Les parties ont été régulièrement averties du jour de l'audience publique.

Ont été entendus au cours de l'audience publique :

- le rapport de M. Binand, président-assesseur,

- et les conclusions de M. Arruebo-Mannier, rapporteur public.

Considérant ce qui suit :

1. La société privée à responsabilité limitée (SPRL) Ducagest, société de droit belge, est associée unique et, depuis le 1er juillet 2010, présidente, de la société par actions simplifiée (SAS) Etablissements Jean Nicolas Ducatillon, dont le siège est situé dans le département du Nord. A l'issue de la vérification de comptabilité de la société Etablissements Jean Nicolas Ducatillon, l'administration a estimé que les sommes versées au cours des années 2010 à 2012 par cette société à la société Ducagest, en rémunération de ce mandat social, étaient imposables au nom de M. A... B..., dans la catégorie des traitements et salaires, en application des dispositions du II de l'article 155 A du code général des impôts, au motif que M. B..., résident fiscal belge contrôlant la société Ducagest, devait être regardé comme ayant réalisé les services ayant donné lieu au versement de ces rémunérations. En conséquence, l'administration a mis à la charge de la société Etablissements Jean Nicolas Ducatillon des rappels de retenue à la source, sur le fondement de l'article 182 A du code général des impôts, qu'elle a assortis de la majoration de 40 % pour manquement délibéré prévue à l'article 1729 de ce code. Le ministre de l'action et des comptes public relève appel du jugement du 20 avril 2018 par lequel le tribunal administratif de Lille a déchargé la société Etablissements Jean Nicolas Ducatillon de ces impositions et pénalités et a mis à la charge de l'Etat une somme de 1 200 euros sur le fondement de l'article L. 761-1 du code de justice administrative.

## TRAVAIL À EFFECTUER
• 1. Répondez aux questions suivantes en vous fondant sur le texte du document :
(a) Quelle personne a présenté le rapport au cours de l'audience publique, et en quelle qualité ?
(b) Depuis quelle date la société Ducagest est-elle présidente de la société Etablissements Jean Nicolas Ducatillon ?
(c) Quel est le taux de la majoration pour manquement délibéré appliquée aux rappels de retenue à la source ?
• 2. Poursuivez le texte du document à la suite de son dernier paragraphe.

## DONNÉES RÉPERTORIÉES
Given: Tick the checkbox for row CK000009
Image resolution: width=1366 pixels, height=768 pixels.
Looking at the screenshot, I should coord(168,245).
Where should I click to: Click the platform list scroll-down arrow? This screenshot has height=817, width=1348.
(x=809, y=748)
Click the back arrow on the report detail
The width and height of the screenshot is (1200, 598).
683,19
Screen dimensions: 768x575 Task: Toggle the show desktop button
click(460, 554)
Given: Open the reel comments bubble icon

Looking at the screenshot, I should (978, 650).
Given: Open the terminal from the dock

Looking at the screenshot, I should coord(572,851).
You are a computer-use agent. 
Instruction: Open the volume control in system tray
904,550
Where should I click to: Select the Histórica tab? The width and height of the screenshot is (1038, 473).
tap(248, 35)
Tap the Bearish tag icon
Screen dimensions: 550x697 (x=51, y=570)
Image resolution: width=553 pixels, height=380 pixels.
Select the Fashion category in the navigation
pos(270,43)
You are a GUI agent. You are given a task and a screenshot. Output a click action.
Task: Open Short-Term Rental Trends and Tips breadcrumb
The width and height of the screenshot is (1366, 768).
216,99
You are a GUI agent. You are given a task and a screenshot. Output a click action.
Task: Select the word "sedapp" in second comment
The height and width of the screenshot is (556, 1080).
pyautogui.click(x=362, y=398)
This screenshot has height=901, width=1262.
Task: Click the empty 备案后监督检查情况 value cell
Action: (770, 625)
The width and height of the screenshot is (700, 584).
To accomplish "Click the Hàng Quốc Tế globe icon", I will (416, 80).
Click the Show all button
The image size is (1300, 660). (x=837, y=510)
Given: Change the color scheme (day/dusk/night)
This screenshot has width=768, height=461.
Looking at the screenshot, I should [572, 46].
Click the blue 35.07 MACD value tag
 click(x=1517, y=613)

## RÉPONSES DANS L'ORDRE
• 1.
(a) M. Binand, président-assesseur.
(b) Depuis le 1er juillet 2010.
(c) 40 %.

• 2.
Sur le motif de décharge retenu par le tribunal :

2. Aux termes de l'article 155 A du code général des impôts : " I. Les sommes perçues par une personne domiciliée ou établie hors de France en rémunération de services rendus par une ou plusieurs personnes domiciliées ou établies en France sont imposables au nom de ces dernières : / - soit, lorsque celles-ci contrôlent directement ou indirectement la personne qui perçoit la rémunération des services ; / - soit, lorsqu'elles n'établissent pas que cette personne exerce, de manière prépondérante, une activité industrielle ou commerciale, autre que la prestation de services ; / - soit, en tout état de cause, lorsque la personne qui perçoit la rémunération des services est domiciliée ou établie dans un Etat étranger ou un territoire situé hors de France où elle est soumise à un régime fiscal privilégié au sens mentionné à l'article 238 A. / II. Les règles prévues au I ci-dessus sont également applicables aux personnes domiciliées hors de France pour les services rendus en France (...) ".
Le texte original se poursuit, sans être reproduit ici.